▶ [DETTAGLI DEL PROBLEMA]
Conti le righe dell'elenco qui sotto che contengono la parola "Open" e indichi soltanto il numero.

:: VOCI DEL DATASET

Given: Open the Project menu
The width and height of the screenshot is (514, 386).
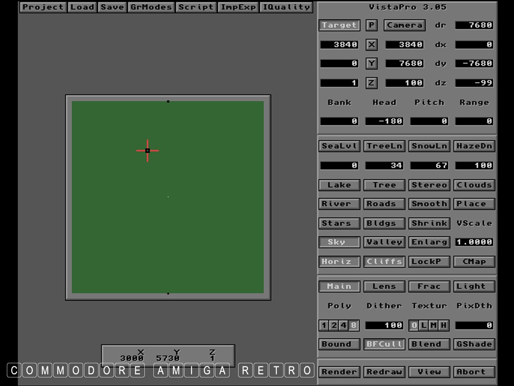Looking at the screenshot, I should click(x=43, y=7).
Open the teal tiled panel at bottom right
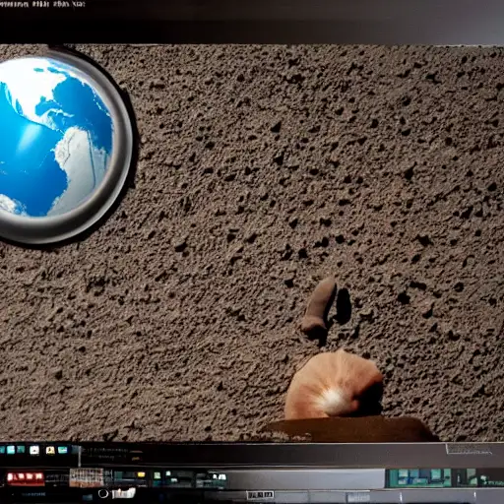The height and width of the screenshot is (504, 504). click(x=419, y=477)
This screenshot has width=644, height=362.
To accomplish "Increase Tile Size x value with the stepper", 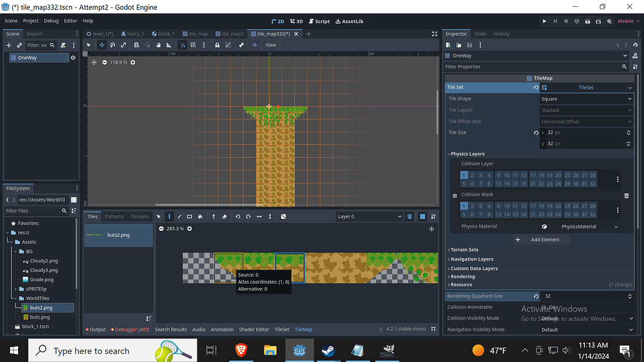I will (x=629, y=129).
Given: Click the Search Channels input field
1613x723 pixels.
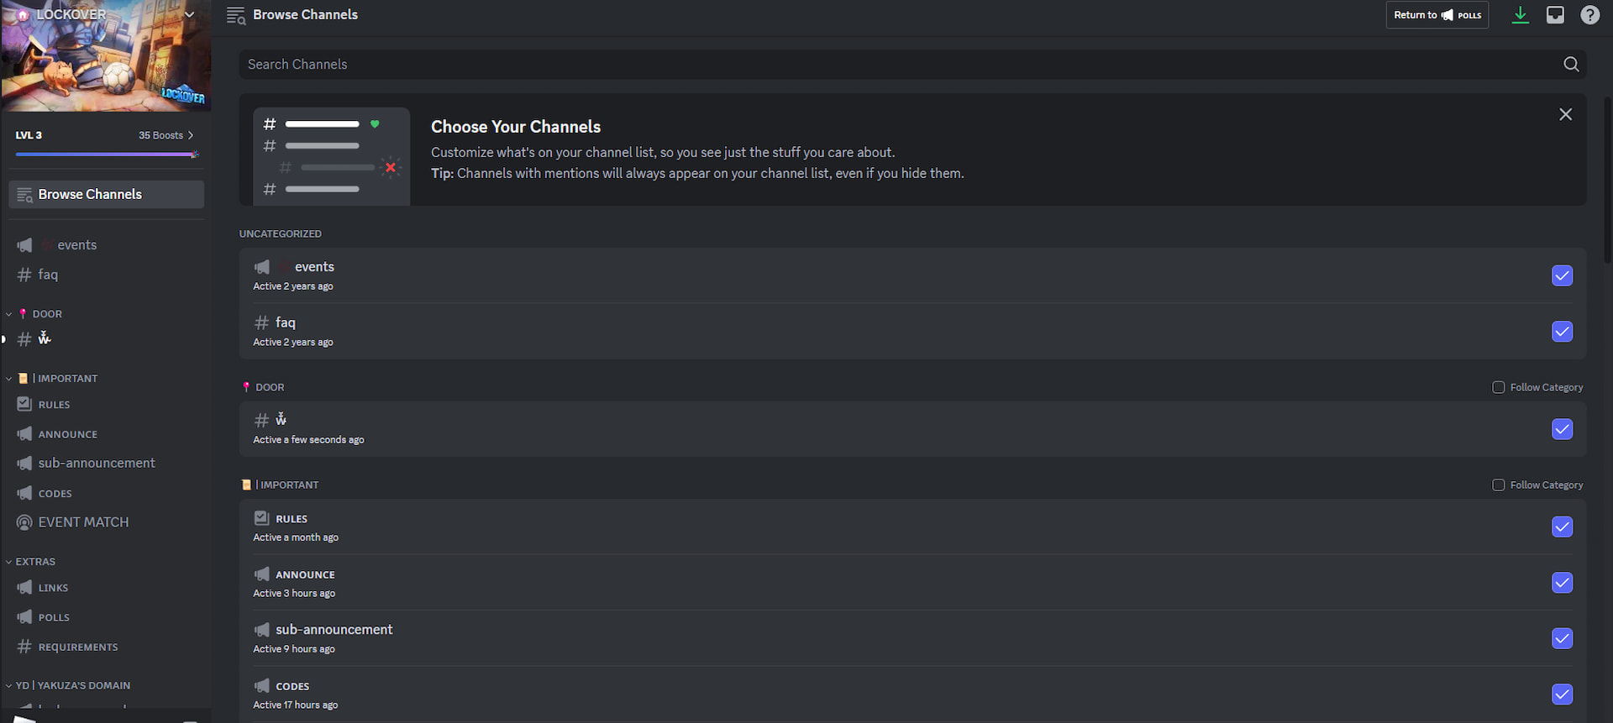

::::

▶ [RISULTATO SEGUENTE]
2